Faculty of Computer Science Institute for System Architecture, Operating Systems Group

## **Distributed Operating Systems**Memory Consistency & Cache Coherence

Michael Roitzsch

(slides by Julian Stecklina, Marcus Völp)



## Chip Multiprocessor (CMP)



**Processors** 

Local Cache

Shared LL-Cache

Bus or Crossbar

Shared Memory



## Non-Uniform Memory Access (NUMA)





## Cache Coherency







## Cache Coherency

- Caches lead to multiple copies for the content of a single memory location
- Cache Coherency keeps copies "consistent"
  - locate all copies
  - invalidate/update content

#### Write Propagation

writes must eventually become visible to all processors.

#### Write Serialization

every processor should see writes to the **same** location in the same order.



#### Alternative Definition: SWMR

#### Single-Writer, Multiple-Reader Invariant

For any memory location A, at any given time, **either** only a single core may write (or read-modifywrite) the content of A

or any number of cores may read the content of A.

#### **Data-Value Invariant**

The value of a memory location at the start of an operation is the same as the value at the end of its *last* write (read-modify-write) operation.

[based on Sorin et al., 2011]



## Attempt 1: write through all caches



Write not visible to CPU1!

CPU0: read x x=0 stored in cache

CPU1: read x x=0 stored in cache

CPU0: write x=1 x=1 stored in cache x=1 stored in memory

CPU1: read x x=0 retrieved from cache



## Attempt 2: write back



Later store x=2 lost!

CPU0: read x x=0 stored in cache

CPU1: read x x=0 stored in cache

CPU0: write x=1 x=1 stored in cache

CPU1: write x=2 x=2 stored in cache

CPU1: writeback x=2 stored in memory

CPU0: writeback x=1 stored in memory



## Coherency Problems & Solutions

Both examples violate SWMR!

#### **Problem 1**

CPU1 used stale value that had already been modified by CPU0.

Solution: Invalidate copies before write proceeds!

#### **Problem 2**

Incorrect writeback order of modified cache lines.

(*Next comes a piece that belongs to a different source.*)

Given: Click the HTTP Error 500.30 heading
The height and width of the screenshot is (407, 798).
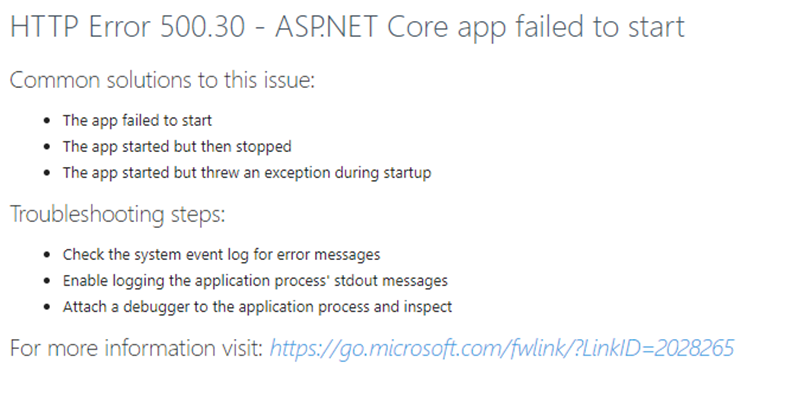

Solution: Disallow more than one modified copy!



## Coherency Protocol Design Space

#### Snooping-based

- All coherency related traffic broadcasted to all CPUs
- Each processor snoops and acts accordingly:
  - Invalidate lines written by other CPUs
  - Signal sharing for lines currently in cache
- Straightforward for bus-based systems
- Suited for small-scale systems

#### Directory-based

- Uses central directory to track cache line owner
- Update copies in other caches
  - Can update all CPUs at once (less traffic for alternating reads and writes)
  - Multiple writes need multiple updates (more traffic for subsequent writes)
- Suited for large-scale systems



## Coherency Protocol Design Space

#### Snooping-based vs. Directory-based





## Invalidation vs. Update Protocols

#### Invalidation-based

- Only write misses hit bus (suited for WB caches)
- Subsequent writes are write hits
- Good for multiple writes to same cache line by same CPU

#### Update-based

- All shares of a cache line continue to hit in the cache after a write by one CPU
- Otherwise lots of useless updates (wastes bandwidth) → Rarely used!
- Hybrid forms are possible!



## A Basic Coherency Protocol: MSI

- Modified (M)
  - No copies on other caches; local copy modifed
  - Memory is stale
- Shared (S)
  - Unmodified copies in one or more caches
  - Memory is up-to-date
- Invalid (I)
  - Not in cache
- States tracked from the view of the cache controller.
   Sees events from:
  - Local processor → processor transactions
  - Other processors → snoop transactions



#### **MSI: Processor Transitions**

- State is I, CPU reads (PrRd)
  - Generate bus read request (BusRd)
  - Go to S
- State is S or M, CPU reads (PrRd)
  - No transition
- State is S, CPU writes (PrWr)
  - Upgrade cache line for exclusive ownership (BusRdX)
  - Go to M
- State is M, CPU writes (PrWr)
  - No transition



## **MSI:** Snoop Transitions

- Receiving a read snoop (BusRd) for a cache line
  - If M, write cache line back to memory (WB), transition to S
  - If S, no transition
- Receiving a exclusive ownership snoop (BusRdX)
  - If M, write cache line back to memory (WB), discard it, transition to I
  - If S, discard cache line, transition to I



## **MSI State Transitions**





#### Problems in MSI

#### A common usecase is to:

read variable A: S

Modify A: BusRdX sent, S → M

Invalidation message pointless, if no other cache holds A.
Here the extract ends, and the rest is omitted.